ACTION ITEM: Copy out the stretch of the records from the line containing "Locate an element" through the line containing "y-tick-label: 0.2 is", both lines included.

Collected data entries:

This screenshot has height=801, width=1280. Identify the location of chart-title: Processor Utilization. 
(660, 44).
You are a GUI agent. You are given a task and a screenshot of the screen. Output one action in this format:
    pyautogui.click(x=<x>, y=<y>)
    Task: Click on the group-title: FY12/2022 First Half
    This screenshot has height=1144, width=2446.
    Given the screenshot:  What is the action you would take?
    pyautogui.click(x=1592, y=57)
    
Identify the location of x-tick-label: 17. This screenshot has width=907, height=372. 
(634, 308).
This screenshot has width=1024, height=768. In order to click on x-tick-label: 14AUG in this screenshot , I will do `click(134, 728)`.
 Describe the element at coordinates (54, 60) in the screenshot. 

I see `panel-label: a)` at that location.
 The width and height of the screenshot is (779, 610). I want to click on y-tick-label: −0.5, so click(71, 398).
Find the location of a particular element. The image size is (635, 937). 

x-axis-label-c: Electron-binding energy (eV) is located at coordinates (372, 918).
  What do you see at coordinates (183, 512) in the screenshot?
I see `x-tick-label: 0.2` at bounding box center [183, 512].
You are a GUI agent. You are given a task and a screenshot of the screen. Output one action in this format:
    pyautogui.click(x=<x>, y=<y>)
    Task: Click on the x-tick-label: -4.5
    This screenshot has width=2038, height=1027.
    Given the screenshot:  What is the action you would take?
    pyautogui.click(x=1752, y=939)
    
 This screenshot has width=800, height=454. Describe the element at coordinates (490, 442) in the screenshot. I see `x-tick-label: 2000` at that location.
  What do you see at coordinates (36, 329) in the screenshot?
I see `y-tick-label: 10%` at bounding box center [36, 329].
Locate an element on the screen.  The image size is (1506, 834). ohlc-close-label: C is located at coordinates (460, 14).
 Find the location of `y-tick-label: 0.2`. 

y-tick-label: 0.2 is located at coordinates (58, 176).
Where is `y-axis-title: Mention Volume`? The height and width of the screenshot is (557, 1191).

REPLY:
Locate an element on the screen.  The image size is (1506, 834). ohlc-close-label: C is located at coordinates (460, 14).
 Find the location of `y-tick-label: 0.2`. 

y-tick-label: 0.2 is located at coordinates (58, 176).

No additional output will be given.